> **EXERCISE DESCRIPTION**:
Reproduce every one of the entries below word for word, leaving out the pictures.

(Data items)
----
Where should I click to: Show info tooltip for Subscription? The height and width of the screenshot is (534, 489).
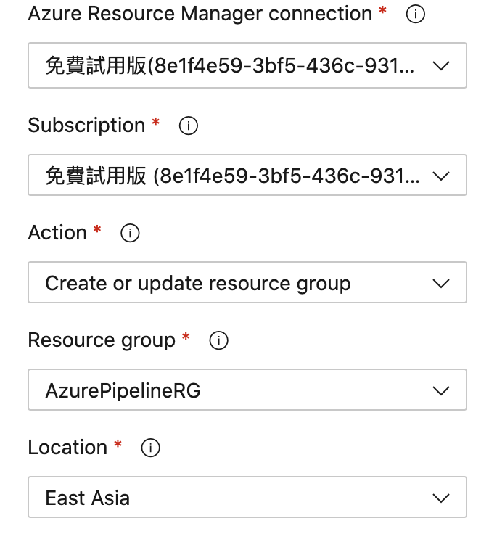coord(188,126)
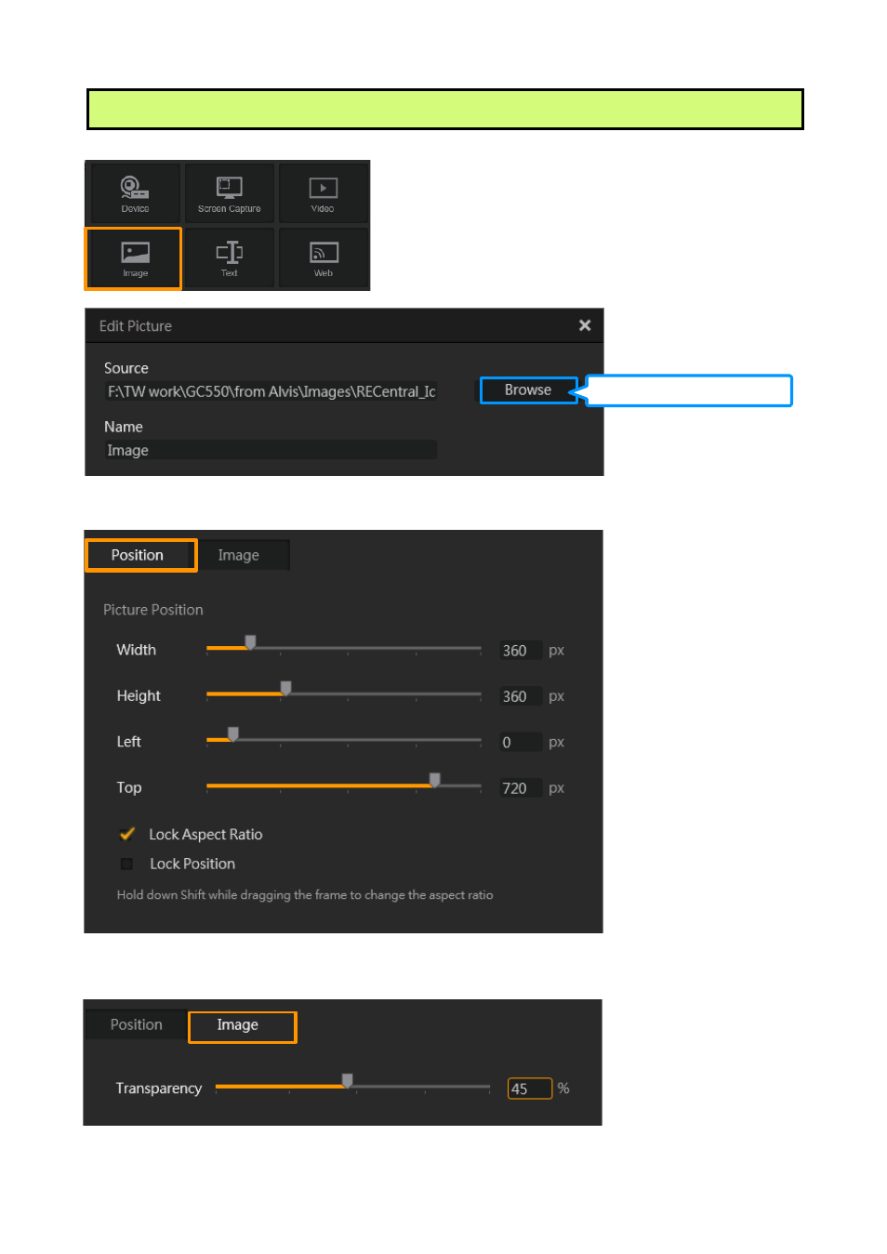Select the Device source icon
Screen dimensions: 887x1254
point(135,193)
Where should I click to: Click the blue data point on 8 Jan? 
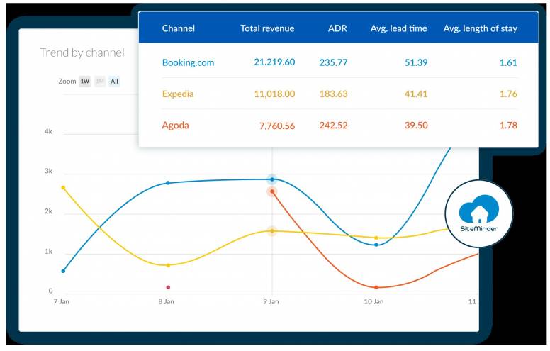[x=168, y=183]
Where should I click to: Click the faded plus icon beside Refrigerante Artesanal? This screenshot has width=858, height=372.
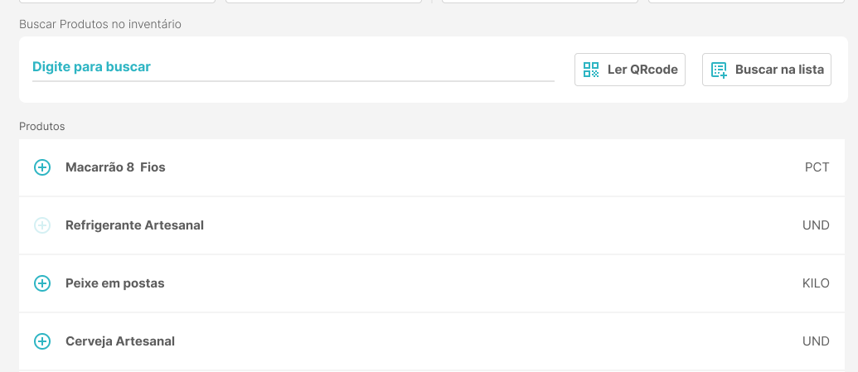coord(42,225)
----
> **CORRECT ANSWER**:
Where should I click to: Show info tooltip for Subscription? The height and width of the screenshot is (534, 489).
coord(188,126)
Select the Device source icon
Screen dimensions: 887x1254
point(135,193)
Where should I click to: Click the blue data point on 8 Jan? 
[x=168, y=183]
Where should I click to: Click the faded plus icon beside Refrigerante Artesanal? This screenshot has width=858, height=372.
coord(42,225)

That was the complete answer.